Another very easy problem, Apoor, a four year old child, had to write \(1\) to \( n\) numbers as a punishment. If he had made a mistake while writing any number, say \(r\), then he had to write that number again \((r-1)\) times, which he always wrote correctly. If he had made mistakes while writing all except one number and the total numbers he wrote is \(111\), then find the number that he wrote correctly.

I have a feeling that @KingGeorge will solve this one under 2 minutes.

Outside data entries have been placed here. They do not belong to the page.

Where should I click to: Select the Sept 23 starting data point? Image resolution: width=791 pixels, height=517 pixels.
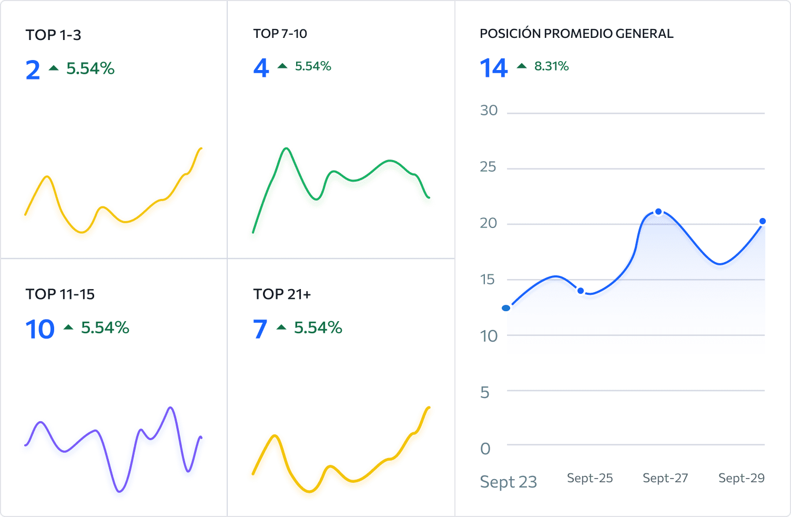(506, 308)
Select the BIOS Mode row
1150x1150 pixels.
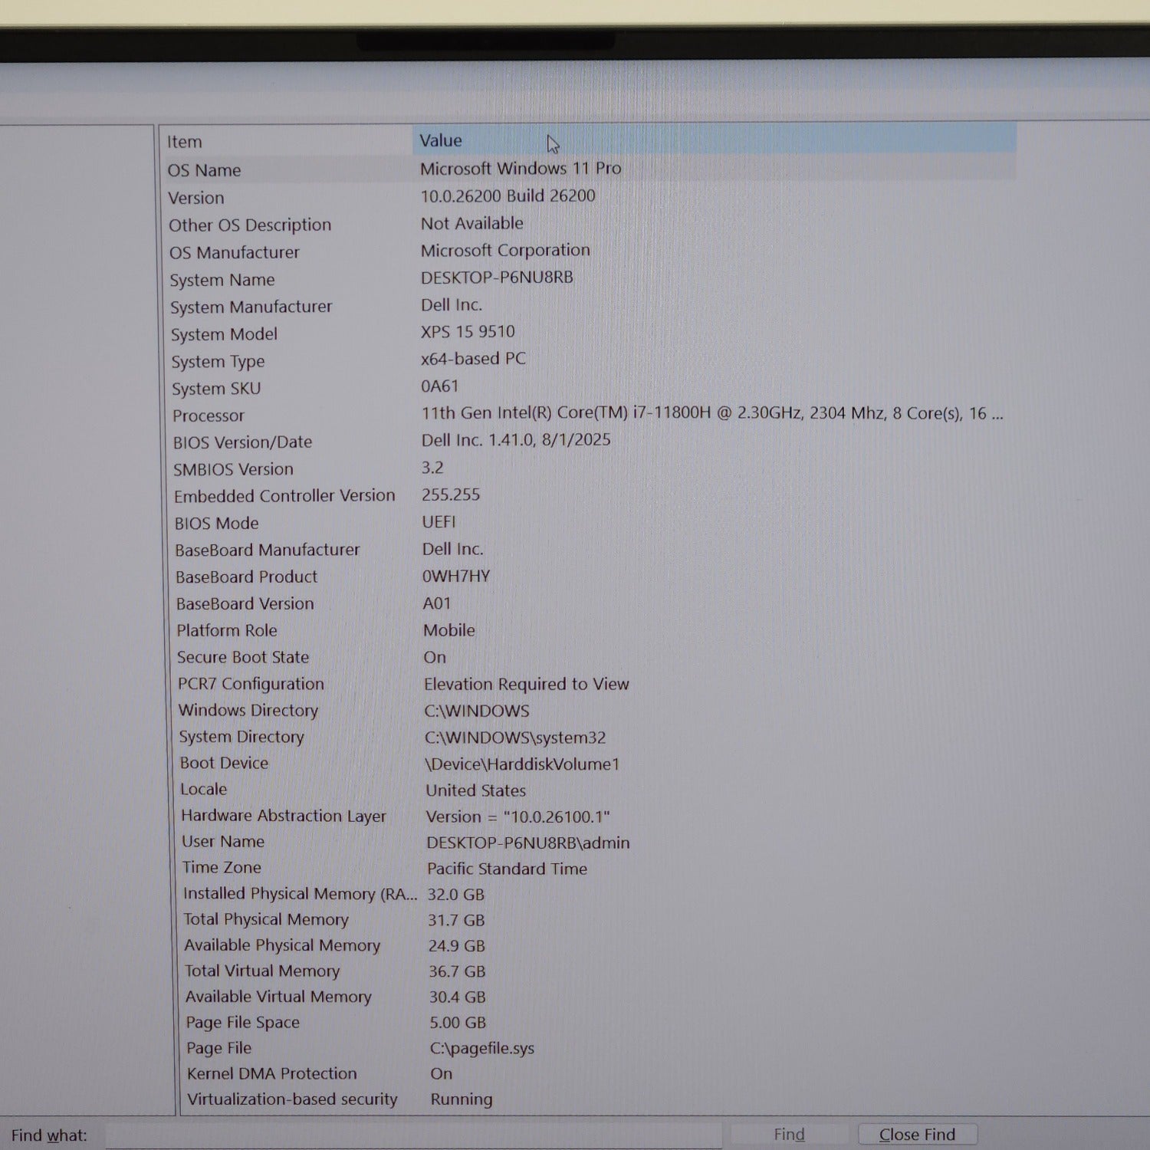pyautogui.click(x=217, y=524)
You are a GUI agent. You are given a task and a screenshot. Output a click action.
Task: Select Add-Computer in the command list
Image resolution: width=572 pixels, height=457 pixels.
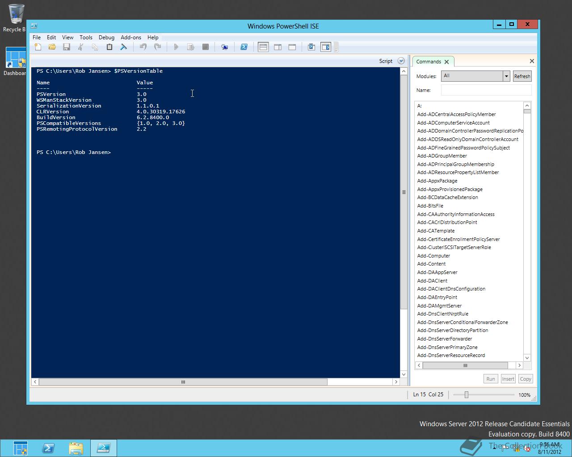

I'm gonna say that he wrote 10 correctly.

Haha I knew it! ;)

Very nice :)

Since he wrote very number except one incorrectly, we can say he wrote \[1+2+3+4+...+n-(r-1)=111\]numbers total. Where \(r\) is the number he wrote correctly. If we look at the triangular numbers at http://oeis.org/A000217 we see that \(T_{15}=120\) is the smallest triangular number greater than 111. The next is \(T_{16}=136\). If it were \(T_{16}\) he would have had to have written 25 down correctly, but he can't have done that since \(25>16\). Thus, he wrote the numbers up to 15, and wrote \(120-(r-1)=111\) numbers total. Solving this, we get \(r=10\).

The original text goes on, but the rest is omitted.